Local Accommodation (summer letting) and the 2018 State Budget - Part I (income)
Renting rooms or houses in summer has been a constant practice in the Algarve.
It was a complement to the meagre income in which a family left their home to get paid for in the summer months, that the landlord, with several apartments available for rent in summer doubled (or more) his income for the rest of the year, the truth is that this was, and is, an Algarve reality (and not only).
In order to put a brake on this parallel bed market and the often consequent tax evasion that ensued, Local Accommodation licensing was established. I believe it was the intention of the law maker to create a facilitated and informal system for licensing these summer lettings, thereby attempting to tax those incomes received which were unreported.
But that was not the way it happened, or in practice how it came to pass. Perhaps it was our Romanic judicial roots that complicated what was meant to be uncomplicated, but the truth is that the rules were themselves regulated, and even more regulated by the most diverse entities.
Additionally, since 2008 the rules have multiplied, and the simplistic idea of regulating the parallel bed market died a slow death.
It is not my intention to indicate how a summer letting permit is obtained (see
https://bde.portaldocidadao.pt/evo/services/balcaodoempreendedor/Licenca.aspx?CodLicenca=2637 ), but rather what the fiscal impact is with the news in the State Budget for 2018.
We knew already that the local accommodation letting required the start of fiscal activity. The citizen should start that activity as an individual entrepreneur (under income category B), and the property that would be used for this local housing activity should be linked to the business activity.
Therefore, the citizen who lets his apartment under such a local accommodation scheme will be registered as an entrepreneur obtaining income under Category B (article 3 CIRS). The rental amounts in this category are the "income" received under this activity, and we have two reporting possibilities: under the simplified regime or under organized accounting.
I will not dwell on organized accounting (which refers to the rules of art. 32 et seq. of the CIRC), but rather on the simplified regime.
The simplified scheme, as its name implies, is the simple application of a coefficient, indicated in Article 31 CIRS, to the income received to determine the taxable income of the tax payer.
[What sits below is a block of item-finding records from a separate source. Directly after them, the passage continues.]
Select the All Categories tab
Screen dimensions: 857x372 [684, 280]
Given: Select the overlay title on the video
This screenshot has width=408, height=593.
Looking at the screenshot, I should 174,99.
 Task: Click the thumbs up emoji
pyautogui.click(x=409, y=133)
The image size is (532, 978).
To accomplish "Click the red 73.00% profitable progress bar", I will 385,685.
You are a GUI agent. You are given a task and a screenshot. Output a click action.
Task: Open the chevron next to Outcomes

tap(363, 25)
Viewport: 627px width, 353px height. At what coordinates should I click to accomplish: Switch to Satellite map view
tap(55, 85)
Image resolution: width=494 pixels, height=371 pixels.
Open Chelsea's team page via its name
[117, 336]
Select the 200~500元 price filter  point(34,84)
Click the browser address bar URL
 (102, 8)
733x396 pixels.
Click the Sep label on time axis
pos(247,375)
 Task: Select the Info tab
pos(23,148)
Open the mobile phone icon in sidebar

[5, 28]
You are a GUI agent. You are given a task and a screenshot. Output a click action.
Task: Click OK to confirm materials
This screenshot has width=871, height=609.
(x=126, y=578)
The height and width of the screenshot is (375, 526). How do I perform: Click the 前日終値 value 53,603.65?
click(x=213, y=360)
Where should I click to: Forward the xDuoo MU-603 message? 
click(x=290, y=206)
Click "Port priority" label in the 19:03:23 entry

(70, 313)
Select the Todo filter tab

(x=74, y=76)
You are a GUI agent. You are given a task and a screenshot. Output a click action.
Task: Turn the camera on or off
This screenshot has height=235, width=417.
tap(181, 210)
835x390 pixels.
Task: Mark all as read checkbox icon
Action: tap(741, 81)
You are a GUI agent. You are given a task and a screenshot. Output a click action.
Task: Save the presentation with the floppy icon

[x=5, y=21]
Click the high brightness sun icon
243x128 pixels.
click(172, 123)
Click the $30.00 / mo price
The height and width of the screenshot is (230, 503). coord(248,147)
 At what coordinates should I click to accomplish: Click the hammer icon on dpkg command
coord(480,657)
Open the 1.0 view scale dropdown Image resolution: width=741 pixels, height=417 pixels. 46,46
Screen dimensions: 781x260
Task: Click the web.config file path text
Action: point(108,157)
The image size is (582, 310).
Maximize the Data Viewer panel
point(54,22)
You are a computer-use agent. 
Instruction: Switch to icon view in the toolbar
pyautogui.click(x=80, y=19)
Contrary to the income of other categories, the taxable income is calculated by the mere application of a coefficient determined by law.
At least, that was the way but the Budget of 2018 came to create a complex web of deductions leaving the coefficient in reality as a limit to which the taxpayer could deduct any expenses.
Art. 31, paragraph 13 of the CIRS indicates which expenses can be deducted. Expenses, for example, with personnel, with the consumption of electricity and, in the specific case of local accommodation, 1.5% of the taxable property value of the property registered to the activity.
Another novelty of the 2018 Budget was the possibility of being able to choose, as far as local accommodation income is concerned , taxation as a business professional, under Category B, or as pure rental income under Category F.
This means that under the terms of article 28 (14) CIRS, the taxpayer may choose to have his income determined within the rules applied to pure rental income (category F), but still having to start fiscal activity and subjecting the property to that activity thus being taxed at 28%.
Optionally, it can be taxed according to the rules applied to business professionals (category B), starting fiscal activity and subjecting the property to that activity being taxed at 25%.
Ask yourself when you should choose one or the other option?
Given the new formula for calculating taxable business income (category B) established by the State Budget of 2018, it is always advisable that this should be analyzed on a case specific basis.
However, and in general, the tax payable will be lower if calculated by the property income rules under Category F, when the expenses able to be deducted (article 41 CIRS), correspond to more than 70% of the income.
For example, if the income is € 10,000 per year, the expenses should be in excess of € 7,000 so that the tax is marginally lower if taxed as rental income (category F) than if you reported it in accordance with the business income method under Category B.
Again, as said, there is no general rule and each case must be examined by its accountant taking into account the income and expenses to be deducted.